# [What to work on]
Only those lines in the data below from the line containing "Task: Click the Deno" through the line containing "Given: Open the help question mark icon", both included, should be restated word for word.

Extracted data entries:
▬▬▬▬▬▬▬▬▬▬
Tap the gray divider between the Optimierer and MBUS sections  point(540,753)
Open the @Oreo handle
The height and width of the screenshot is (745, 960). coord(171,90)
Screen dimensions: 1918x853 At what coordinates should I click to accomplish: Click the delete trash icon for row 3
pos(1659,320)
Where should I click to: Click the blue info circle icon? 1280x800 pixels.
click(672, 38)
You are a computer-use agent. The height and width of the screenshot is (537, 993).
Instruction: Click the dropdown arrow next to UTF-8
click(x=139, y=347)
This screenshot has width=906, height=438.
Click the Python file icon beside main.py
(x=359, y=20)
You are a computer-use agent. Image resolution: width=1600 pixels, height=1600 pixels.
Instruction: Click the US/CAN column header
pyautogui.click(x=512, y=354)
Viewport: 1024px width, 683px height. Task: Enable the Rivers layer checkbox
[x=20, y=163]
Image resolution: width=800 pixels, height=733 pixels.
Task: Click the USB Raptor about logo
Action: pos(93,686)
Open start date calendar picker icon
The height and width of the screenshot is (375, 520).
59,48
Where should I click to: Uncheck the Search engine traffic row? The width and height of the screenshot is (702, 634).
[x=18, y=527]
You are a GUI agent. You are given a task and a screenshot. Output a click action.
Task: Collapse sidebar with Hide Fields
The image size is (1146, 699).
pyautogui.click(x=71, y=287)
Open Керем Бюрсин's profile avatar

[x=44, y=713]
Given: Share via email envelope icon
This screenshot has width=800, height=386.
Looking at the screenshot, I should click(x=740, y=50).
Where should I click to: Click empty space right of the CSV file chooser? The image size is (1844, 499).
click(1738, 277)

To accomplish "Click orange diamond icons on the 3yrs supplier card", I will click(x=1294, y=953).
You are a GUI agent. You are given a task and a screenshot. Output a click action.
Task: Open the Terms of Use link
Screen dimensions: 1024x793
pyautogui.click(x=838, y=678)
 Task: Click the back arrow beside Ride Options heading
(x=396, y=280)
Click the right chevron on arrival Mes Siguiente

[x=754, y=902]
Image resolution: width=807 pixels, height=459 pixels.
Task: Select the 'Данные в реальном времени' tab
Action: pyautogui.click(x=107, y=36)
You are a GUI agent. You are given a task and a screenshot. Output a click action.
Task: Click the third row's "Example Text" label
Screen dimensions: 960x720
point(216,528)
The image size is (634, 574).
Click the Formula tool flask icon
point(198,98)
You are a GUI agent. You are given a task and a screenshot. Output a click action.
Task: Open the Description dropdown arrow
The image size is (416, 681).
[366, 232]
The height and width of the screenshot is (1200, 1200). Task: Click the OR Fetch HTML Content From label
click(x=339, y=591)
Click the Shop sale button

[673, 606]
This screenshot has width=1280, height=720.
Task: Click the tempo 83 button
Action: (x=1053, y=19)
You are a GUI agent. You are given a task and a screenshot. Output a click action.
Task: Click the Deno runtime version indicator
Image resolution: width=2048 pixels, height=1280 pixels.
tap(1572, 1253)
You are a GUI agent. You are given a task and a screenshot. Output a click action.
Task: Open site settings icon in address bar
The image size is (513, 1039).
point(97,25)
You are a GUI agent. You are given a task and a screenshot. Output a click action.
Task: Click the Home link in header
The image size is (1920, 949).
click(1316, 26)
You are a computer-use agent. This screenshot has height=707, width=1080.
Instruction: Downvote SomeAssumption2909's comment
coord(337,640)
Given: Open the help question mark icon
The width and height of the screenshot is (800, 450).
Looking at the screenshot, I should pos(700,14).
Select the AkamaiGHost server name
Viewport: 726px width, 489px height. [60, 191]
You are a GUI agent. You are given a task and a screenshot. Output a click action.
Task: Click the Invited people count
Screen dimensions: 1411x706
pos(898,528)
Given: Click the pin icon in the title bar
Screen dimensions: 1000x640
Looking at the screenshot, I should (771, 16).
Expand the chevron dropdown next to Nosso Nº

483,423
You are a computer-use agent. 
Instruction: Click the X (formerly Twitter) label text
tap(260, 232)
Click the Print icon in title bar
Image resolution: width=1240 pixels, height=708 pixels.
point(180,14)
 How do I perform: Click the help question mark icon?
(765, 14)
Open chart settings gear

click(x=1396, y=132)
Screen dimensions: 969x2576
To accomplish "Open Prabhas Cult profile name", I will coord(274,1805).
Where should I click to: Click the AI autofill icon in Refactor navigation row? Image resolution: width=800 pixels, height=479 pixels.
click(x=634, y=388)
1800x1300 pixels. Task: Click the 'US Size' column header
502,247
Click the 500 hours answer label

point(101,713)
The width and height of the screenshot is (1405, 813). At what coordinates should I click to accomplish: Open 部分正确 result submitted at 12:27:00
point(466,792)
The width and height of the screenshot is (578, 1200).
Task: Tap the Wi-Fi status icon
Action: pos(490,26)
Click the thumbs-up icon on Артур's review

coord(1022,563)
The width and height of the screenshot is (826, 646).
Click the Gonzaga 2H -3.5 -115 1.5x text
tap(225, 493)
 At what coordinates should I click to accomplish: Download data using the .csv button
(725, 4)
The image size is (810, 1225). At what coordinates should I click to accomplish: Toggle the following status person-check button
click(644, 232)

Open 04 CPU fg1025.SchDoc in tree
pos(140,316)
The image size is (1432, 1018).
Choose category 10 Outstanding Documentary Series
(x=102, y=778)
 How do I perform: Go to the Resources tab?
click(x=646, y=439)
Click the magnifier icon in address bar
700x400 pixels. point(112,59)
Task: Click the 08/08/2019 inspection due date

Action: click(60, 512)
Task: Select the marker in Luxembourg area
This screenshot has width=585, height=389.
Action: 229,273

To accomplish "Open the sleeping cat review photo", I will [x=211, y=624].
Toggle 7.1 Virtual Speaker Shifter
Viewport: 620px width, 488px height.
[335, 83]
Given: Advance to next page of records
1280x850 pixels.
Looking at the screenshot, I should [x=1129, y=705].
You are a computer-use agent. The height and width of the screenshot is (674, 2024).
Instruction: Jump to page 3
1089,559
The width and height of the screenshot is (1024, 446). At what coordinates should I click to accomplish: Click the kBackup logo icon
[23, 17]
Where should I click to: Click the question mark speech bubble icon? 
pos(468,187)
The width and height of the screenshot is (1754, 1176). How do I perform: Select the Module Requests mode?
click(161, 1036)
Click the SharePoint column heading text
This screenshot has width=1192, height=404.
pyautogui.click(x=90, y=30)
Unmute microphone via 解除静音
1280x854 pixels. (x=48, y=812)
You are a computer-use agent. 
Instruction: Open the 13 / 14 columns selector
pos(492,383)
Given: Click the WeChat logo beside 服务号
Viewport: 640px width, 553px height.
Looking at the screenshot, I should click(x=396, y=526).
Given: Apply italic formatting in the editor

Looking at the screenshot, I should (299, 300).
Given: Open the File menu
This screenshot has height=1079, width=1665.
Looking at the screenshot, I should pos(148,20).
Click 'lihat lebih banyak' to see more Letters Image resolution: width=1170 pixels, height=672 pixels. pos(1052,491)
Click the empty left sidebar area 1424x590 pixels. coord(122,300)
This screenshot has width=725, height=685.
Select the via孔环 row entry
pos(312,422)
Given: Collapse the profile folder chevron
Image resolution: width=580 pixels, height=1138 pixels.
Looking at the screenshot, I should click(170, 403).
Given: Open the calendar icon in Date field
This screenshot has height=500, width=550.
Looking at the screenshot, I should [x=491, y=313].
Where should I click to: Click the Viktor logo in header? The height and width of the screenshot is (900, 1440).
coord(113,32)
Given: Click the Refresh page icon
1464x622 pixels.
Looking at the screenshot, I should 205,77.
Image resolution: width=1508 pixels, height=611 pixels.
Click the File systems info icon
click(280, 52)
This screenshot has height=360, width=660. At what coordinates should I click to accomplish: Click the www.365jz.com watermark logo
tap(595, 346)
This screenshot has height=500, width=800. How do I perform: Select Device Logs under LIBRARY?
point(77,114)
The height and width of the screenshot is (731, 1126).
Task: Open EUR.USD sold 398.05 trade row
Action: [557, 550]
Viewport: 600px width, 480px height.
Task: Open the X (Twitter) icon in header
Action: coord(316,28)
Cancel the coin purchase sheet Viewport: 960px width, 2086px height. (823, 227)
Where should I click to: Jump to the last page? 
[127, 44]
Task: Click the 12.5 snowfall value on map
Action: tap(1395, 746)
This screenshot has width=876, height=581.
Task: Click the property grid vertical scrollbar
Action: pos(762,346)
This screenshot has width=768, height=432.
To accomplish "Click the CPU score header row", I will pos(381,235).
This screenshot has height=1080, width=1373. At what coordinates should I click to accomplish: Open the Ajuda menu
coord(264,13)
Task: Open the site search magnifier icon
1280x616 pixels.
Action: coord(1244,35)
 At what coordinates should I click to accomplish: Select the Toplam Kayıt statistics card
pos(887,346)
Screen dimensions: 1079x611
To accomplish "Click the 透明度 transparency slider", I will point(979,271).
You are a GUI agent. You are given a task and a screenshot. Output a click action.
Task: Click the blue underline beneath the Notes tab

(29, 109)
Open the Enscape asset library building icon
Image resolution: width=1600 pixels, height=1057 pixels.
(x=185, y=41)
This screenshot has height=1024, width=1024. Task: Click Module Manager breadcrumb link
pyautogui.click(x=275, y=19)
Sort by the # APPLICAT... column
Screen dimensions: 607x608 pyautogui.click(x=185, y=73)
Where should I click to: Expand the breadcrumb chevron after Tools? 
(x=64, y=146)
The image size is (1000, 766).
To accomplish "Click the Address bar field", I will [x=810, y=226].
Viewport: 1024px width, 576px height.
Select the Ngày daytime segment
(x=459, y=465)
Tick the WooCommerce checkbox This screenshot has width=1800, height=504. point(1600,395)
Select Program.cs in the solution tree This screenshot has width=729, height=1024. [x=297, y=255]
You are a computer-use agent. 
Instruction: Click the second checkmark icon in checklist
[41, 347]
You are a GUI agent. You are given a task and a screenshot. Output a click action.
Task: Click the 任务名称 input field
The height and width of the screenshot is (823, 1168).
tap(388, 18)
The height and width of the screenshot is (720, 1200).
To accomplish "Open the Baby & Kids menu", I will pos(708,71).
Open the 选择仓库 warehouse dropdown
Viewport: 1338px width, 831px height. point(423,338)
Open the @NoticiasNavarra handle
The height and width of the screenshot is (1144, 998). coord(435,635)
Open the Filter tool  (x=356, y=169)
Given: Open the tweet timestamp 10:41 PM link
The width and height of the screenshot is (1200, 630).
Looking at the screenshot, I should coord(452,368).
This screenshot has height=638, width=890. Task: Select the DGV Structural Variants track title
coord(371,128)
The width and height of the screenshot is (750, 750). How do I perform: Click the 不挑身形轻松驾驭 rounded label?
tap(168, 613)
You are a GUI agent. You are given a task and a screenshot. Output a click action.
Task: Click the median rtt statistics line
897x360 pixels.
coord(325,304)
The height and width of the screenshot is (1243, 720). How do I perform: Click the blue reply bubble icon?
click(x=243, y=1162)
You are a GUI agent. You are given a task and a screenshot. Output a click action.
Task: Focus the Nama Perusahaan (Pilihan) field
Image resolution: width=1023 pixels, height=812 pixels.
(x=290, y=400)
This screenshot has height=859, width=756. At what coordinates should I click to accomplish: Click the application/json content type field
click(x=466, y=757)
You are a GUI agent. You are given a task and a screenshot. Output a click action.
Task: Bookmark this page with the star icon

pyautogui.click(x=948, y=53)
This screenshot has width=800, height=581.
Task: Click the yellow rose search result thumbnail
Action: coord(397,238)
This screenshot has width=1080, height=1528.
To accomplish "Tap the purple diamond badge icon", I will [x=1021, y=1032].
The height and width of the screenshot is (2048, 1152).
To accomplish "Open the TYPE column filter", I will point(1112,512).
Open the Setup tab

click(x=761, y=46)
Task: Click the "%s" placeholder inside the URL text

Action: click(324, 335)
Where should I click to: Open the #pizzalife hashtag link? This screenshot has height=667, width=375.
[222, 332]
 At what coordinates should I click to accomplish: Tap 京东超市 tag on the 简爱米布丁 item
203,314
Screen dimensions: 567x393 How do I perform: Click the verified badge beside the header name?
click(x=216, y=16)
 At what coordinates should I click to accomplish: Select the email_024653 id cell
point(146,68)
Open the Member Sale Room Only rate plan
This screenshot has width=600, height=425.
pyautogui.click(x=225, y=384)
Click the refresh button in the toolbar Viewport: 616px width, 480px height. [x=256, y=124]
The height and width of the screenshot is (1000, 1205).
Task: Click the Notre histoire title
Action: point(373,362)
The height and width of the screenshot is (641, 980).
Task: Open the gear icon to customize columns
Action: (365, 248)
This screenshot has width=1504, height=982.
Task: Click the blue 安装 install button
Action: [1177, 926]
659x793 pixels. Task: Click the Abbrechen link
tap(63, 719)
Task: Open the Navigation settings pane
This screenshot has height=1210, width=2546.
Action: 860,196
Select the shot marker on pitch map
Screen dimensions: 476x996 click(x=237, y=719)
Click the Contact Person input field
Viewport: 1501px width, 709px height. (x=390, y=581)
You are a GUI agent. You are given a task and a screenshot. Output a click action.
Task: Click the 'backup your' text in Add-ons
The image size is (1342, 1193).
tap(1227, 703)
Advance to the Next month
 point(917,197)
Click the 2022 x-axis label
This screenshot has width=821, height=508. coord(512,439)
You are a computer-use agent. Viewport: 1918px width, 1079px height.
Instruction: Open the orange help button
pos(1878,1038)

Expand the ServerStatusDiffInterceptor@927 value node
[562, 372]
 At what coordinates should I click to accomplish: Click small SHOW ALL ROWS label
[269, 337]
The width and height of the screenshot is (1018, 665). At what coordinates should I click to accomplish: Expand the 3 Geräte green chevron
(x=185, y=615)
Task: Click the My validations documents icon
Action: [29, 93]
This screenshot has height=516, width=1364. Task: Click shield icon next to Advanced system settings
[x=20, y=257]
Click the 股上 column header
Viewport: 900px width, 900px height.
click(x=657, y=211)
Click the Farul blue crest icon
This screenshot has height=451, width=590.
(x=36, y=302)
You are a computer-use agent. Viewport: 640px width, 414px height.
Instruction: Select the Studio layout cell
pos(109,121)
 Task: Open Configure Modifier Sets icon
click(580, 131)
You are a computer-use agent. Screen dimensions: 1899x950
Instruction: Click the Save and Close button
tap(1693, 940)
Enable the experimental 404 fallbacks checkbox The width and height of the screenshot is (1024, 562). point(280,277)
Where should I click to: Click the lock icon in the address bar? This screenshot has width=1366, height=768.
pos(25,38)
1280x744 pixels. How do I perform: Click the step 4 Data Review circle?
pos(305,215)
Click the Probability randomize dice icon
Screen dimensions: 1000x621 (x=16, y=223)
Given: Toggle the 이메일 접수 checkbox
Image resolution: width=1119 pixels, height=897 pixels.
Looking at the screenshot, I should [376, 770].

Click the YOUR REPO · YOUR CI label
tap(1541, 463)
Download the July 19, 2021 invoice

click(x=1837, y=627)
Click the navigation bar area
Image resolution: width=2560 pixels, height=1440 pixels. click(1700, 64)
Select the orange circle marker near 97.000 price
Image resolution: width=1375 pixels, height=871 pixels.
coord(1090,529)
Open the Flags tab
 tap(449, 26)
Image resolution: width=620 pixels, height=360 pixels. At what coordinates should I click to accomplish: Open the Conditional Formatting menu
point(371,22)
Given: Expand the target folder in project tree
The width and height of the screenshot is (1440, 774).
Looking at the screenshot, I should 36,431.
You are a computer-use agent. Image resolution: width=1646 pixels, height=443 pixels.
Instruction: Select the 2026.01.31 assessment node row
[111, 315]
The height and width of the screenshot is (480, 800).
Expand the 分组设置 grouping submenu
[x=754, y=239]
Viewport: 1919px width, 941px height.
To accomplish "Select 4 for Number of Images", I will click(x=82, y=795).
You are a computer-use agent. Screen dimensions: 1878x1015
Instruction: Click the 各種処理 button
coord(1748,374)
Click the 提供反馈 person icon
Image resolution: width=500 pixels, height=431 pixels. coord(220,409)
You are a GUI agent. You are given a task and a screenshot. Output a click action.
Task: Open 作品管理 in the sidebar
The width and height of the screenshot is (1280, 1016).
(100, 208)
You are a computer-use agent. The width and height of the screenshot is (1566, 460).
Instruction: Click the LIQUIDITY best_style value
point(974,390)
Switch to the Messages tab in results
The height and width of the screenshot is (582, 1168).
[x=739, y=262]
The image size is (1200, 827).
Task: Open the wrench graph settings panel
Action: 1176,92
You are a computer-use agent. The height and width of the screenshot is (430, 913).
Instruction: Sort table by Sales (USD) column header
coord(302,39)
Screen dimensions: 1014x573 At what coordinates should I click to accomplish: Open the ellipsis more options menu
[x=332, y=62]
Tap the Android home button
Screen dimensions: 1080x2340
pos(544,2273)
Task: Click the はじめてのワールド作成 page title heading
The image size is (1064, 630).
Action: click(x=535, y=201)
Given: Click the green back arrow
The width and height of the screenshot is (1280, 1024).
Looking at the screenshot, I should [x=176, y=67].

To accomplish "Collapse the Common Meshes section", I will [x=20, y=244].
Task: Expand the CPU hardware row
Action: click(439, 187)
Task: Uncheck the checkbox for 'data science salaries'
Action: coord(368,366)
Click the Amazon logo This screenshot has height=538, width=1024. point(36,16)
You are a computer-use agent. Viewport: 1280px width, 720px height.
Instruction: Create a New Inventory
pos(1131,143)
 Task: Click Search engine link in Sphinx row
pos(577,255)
▬▬▬▬▬▬▬▬▬▬
# [Result]
Task: Click the Deno runtime version indicator
Image resolution: width=2048 pixels, height=1280 pixels.
tap(1572, 1253)
You are a GUI agent. You are given a task and a screenshot. Output a click action.
Task: Open site settings icon in address bar
The image size is (513, 1039).
point(97,25)
You are a GUI agent. You are given a task and a screenshot. Output a click action.
Task: Click the Home link in header
The image size is (1920, 949).
click(1316, 26)
You are a computer-use agent. This screenshot has height=707, width=1080.
Instruction: Downvote SomeAssumption2909's comment
coord(337,640)
Given: Open the help question mark icon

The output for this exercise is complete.